Ünlü yönetmenlerin filmleri festivaldeydi

Ünlü yönetmenlerin filmleri festivaldeydi

T-24 46. Uluslararası Antalya Altın Portakal Film Festivali'de yerli ve yabancı yapımlar jüri karşısına çıktı. Festivalin final gecesinde İtalyan yönetmen Francesco Maselli ile Yunan yönetmen Theo Angelopoulos gecede onur ödüllerinin sahibi olurken, Theo Angelopoulos'un ve Francesco Maselli'nin filmleri ücretsiz olarak gösterime girdi. Film gösterilerinden sonra da iki yönetmen birlikte bir söyleşi gerçekleştirdi.
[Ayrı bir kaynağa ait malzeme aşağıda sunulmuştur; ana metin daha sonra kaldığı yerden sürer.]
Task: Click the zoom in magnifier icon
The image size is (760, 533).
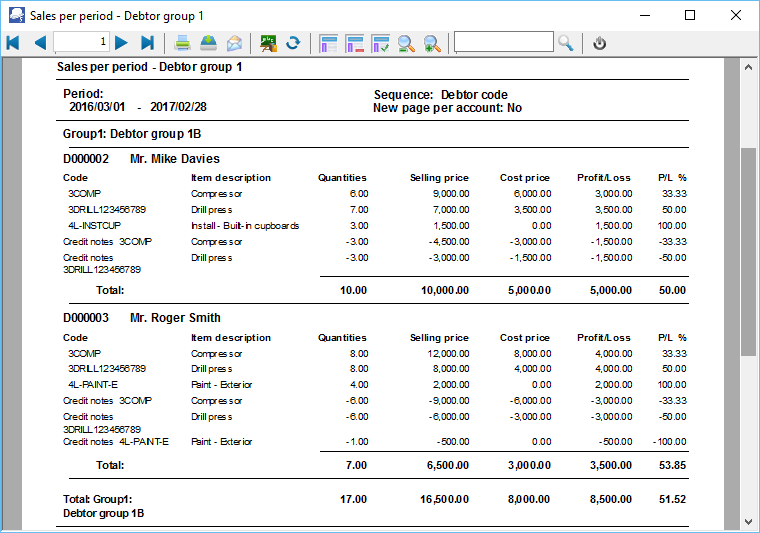Action: click(432, 43)
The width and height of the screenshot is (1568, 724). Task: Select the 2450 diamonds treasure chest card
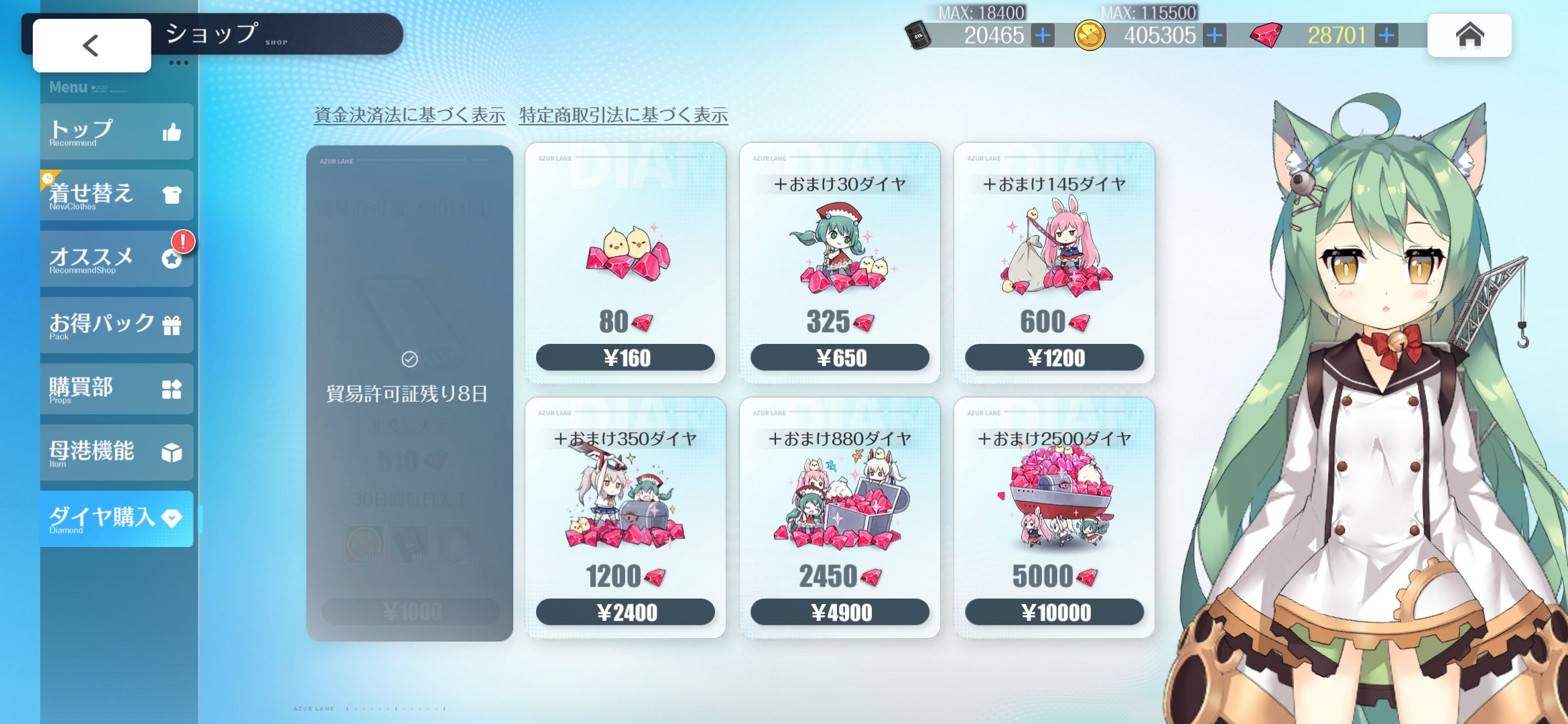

Altın Portakal’da Angelopoulos ve Francesco Maselli Söyleşisi

Altın Portakal’ın son gününde ünlü Yunan yönetmen Theo Angelopoulos’un yeni filmi “Zamanın Tozu/ The Dust Of Time” ve İtalyan yönetmen Francesco Maselli’nin “Kızıl Gölge/Le Ombre Rosse/Red Shadows filmi AKM Aspendos Salonu’nda ücretsiz olarak gösterildi. AKM Perge Salonu’nda ise iki yönetmen beraber bir söyleşi gerçekleştirdi.

Angelopoulos: “Trajik bir çağda yaşıyoruz"

Kendilerine festivalin kapanış töreninde Yaşam Boyu Başarı Ödülü takdim edilen Theodoros Angelopoulos ve Francesco Maselli, halkın, yerli ve yabancı sinema eleştirmenlerinin, basının ve festival konuklarının bulunduğu bir söyleşide soruları cevapladı. Angelopoulos, ilk dönem filmlerinde yer alan hüzün ve melankolinin sebebi ile ilgili ilk soruya, “Melankolik bir çağda yaşıyoruz. Bu, uzun bir süre önce başladı ve hâlâ devam ediyor” şeklinde bir açıklama getirirken, Maselli “Theo ile temalarımız aslında çok benzeşiyor. Her ikimiz de 21. yüzyılın çöküşünü yaşadık ve onu anlatıyoruz” dedi. Bunun üzerine bir başka izleyici, “Melankoliyi tarif ettiniz, peki bu melankoli içerisinde Brecht ve Brechtyen sinema nerede duruyor?” sorusu üzerine Angelopoulos, “İlk başladığım yıllarda Brechtyen bir şekilde hareket ettim. Oyuncularımı da bu bakış açısına uygun şekilde yönlendirdim. Sonra Aristo’ya döndüm ve onun trajedisini, trajik bakışını benimsedim. Trajik bir çağda yaşadığımızı düşünüyorum. Toplumlar, ahlaki bir değer kaybı içerisinde. İnsanlar kayıp, tutunacak bir şeyler arıyorlar. İyi ile kötü arasındaki dengeyi de kaybettik.” dedi.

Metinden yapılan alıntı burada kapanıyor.